MSDN's VS2010 Named and Optional Arguments (C# Programming Guide) tells us about optional parameters in C#, showing code like I'd expect:

public void ExampleMethod(int required
                          , string optionalstr = "default string"
                          , int optionalint = 10)

Ok, but it also says:

You can also declare optional parameters by using the .NET OptionalAttribute class.
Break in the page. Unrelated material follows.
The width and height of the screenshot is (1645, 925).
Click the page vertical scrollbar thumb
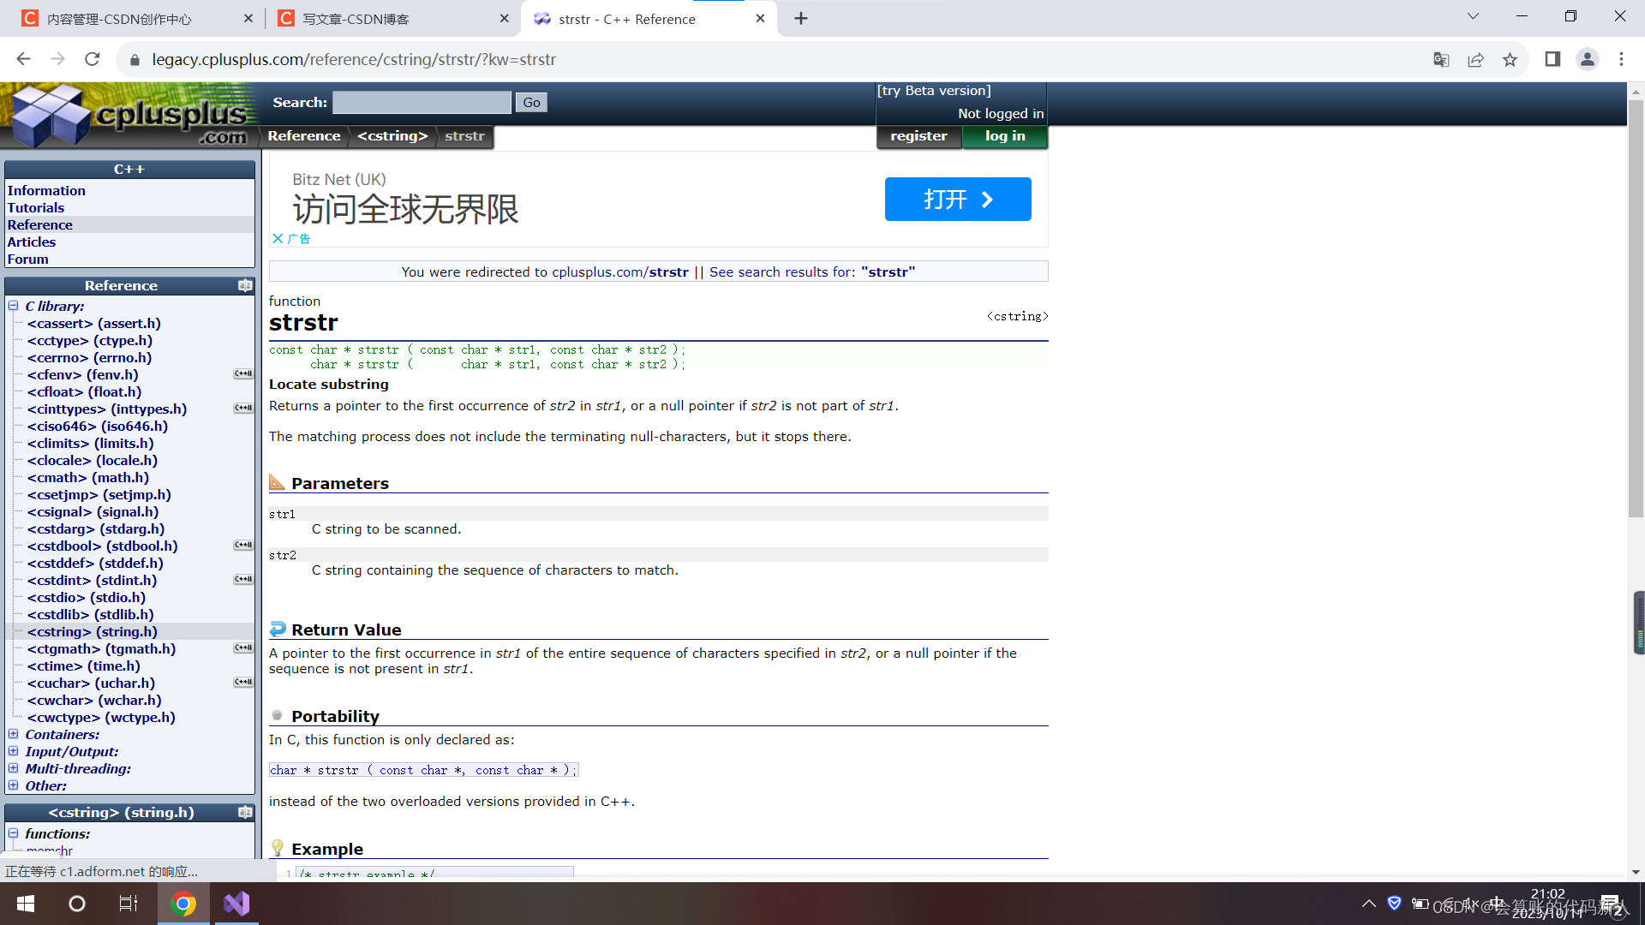click(1636, 308)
OptionalAttribute parameters do not require a default value.

I read MSDN's OptionalAttribute page, and done searches online (which shows lots of people claiming OptionalAttribute parameters can't be consumed by C# -- I'm guessing these comments were made before C# 4?), but I can't find the answer to two questions:

If I use OptionalAttribute to define a C# parameter as optional:

  1. what value will be used if I call that method and don't specify that attribute?
  2. will that value be evaluated at compile time or runtime?
+1  A: 

The rules are this:

  • For parameters of type object, Type.Missing is passed.
  • For other reference types, null is passed.
  • For value types, the default of the value type is passed.
    • For Nullable<T> this means that you will get a Nullable<T> instance which is equal to null (the HasValue property will return false)

Note that in the case of everything except parameters of type object, it's the equivalent of default(T).

I was a little surprised, as the C# 4.0 specification didn't indicate what the outcome would be, and I'd expect it to be there.